The center of the festival is the large stone temple Kriṣṇa Mandir at Durbar Square in Patan. On this day, women, as well as men and children, go to the great Kriṣṇa temple to bring their offerings (Kriṣṇa-pūjā) and receive divine blessings for their family. Women and men stand in line divided into two queues. The women stand to the left of the main entrance and the men to the right. In the past, the King of Nepal also used to attend the Kriṣṇa festival, but nowadays the President of the Republic comes for a visit.
Many women fast during the day and stay at the temple for hours. They dance, sing and sit on the lower platform of the temple. People keep coming to the temple until late in the evening. At midnight, the temple is closed, with some women staying to keep vigil during Kriṣṇa's birth. This practice is considered very meritorious.

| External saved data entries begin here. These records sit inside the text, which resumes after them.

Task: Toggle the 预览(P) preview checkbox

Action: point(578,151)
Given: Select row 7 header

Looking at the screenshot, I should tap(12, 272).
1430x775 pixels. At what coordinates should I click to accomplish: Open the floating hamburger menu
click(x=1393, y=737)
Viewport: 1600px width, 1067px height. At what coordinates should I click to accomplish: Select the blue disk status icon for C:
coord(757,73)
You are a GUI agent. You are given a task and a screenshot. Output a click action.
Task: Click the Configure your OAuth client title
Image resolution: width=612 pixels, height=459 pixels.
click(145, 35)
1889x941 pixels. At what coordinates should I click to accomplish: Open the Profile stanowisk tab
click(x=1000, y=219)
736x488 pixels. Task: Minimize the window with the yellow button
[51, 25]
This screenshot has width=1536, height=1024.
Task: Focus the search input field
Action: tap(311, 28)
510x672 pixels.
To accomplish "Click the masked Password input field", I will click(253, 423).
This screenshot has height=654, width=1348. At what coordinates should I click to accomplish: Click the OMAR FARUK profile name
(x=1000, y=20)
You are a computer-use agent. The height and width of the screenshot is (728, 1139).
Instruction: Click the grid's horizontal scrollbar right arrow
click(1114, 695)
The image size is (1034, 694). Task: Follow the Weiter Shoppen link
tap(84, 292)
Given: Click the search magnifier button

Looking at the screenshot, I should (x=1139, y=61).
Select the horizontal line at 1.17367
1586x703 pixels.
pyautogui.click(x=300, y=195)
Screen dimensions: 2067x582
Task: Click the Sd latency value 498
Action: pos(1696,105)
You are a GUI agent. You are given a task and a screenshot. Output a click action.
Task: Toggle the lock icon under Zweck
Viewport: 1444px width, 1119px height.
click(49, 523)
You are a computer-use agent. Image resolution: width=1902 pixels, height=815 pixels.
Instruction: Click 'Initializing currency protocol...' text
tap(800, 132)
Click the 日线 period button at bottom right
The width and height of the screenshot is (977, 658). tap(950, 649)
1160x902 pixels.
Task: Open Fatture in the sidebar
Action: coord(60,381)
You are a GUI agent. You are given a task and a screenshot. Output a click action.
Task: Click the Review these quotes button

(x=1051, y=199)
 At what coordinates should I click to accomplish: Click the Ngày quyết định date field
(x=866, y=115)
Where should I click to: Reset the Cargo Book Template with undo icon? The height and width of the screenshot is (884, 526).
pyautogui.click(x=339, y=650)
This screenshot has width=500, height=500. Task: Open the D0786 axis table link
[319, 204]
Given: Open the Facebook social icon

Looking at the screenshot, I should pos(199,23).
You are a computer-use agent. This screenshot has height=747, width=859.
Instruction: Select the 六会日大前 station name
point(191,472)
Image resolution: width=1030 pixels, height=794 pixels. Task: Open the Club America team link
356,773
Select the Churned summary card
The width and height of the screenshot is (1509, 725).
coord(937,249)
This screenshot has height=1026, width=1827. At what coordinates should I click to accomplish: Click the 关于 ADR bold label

The next day is the day of worship for all the local Kriṣṇas – through the Kriṣṇa Jātrā. The procession in Patan begins at the Gaṇeśa shrine in the Sundhārā ward early in the morning with a purification ritual performed by two Rājopādhyaya brahmins. Another ritual for obtaining Kriṣṇa’s blessing takes place at the central Kriṣṇa Mandir, after which the procession through the city begins. On the official list describing the route, there are 217 temples, shrines and places associated with Kriṣṇa (such as the city's "Kriṣṇa" dairy, which is also a sponsor of the festival). But private homes are also visited, where people provide access to their own icons of Kriṣṇa - in various forms - to the public on this day. The festival is supported by private companies (e.g., a bank) and many volunteers.
In the evening, the priest and his helpers return to the Kriṣṇa temple in Sundhārā, and a ritual concludes the procession. After all participants (there were more than three thousand in 2008) have received a ṭikā and prasād, the festival ends at about 10 p.m.